Worst of all, machine to human hand-offs can create the impression that you’re serving the machine, not the inverse. All hand-offs can have that effect somewhat, but it’s especially hard if there’s an endless list of machine generated work. It helps to detach from the “end” and focus on the progress here, but when an organization turns that into a metric, ruthlessly gamifies it, and fails to consider the impacts, it requires extreme stoicism to avoid burnout.
It’s important to remember the human side with workflow change. Ruthless metrics fail in the long term. Leaders should watch for that, and avoid allowing short-term goals to overwhelm long-term health. It’s not always clear that this fulfills the “bottom-line” if that’s financial performance. It’s always clear it’s better for broader goals than financial, but even for financial goals, the benefits are likely there, though harder to see.
Conclusion
The era of software as purely rigid, deterministic planning is ending. In its place is the rapidly expanding Agent Ecosystem. By integrating indeterministic models into our autonomous systems, and allowing agents to build other agents, we are trading perfect predictability for unprecedented scale and capability.
As the scope of these systems increases, our primary job shifts from writing static instructions to managing boundaries. We must build robust technical sandboxes to protect our cybersecurity, and we must build equally robust organizational boundaries to protect human workers from the burnout of endless machine-to-human hand-offs.
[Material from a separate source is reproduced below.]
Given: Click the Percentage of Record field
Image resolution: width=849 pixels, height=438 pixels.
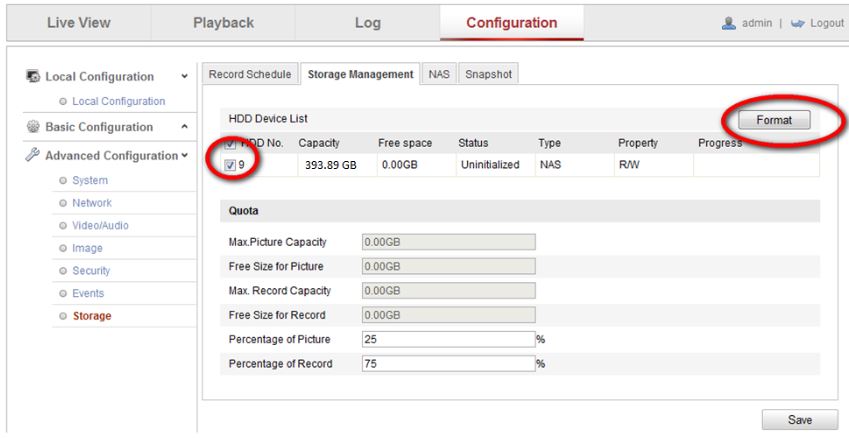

We have to design systems that serve humans, not the other way around.
The question is no longer just “What can the chatbot say?” The real questions are: How much scope are we willing to give to indeterminate plans? How will we effectively bound the recursive systems of tomorrow? And, ultimately, how do we bound ourselves?
There is debate on what the minimum requirement is to be an “agent”. For this framework, we’ll use the looser form that does not require continual autonomy, but simply the ability to create and execute a plan, which may still involve supervision. Just two of many models of describing agency: arXiv (Huang et al., May 2024); arXiv (Feng et al., June/July 2025)
AI chatbot providers may give users a way to define deterministic workflows, but you can think of these as user-built tools; a very simple version of application building.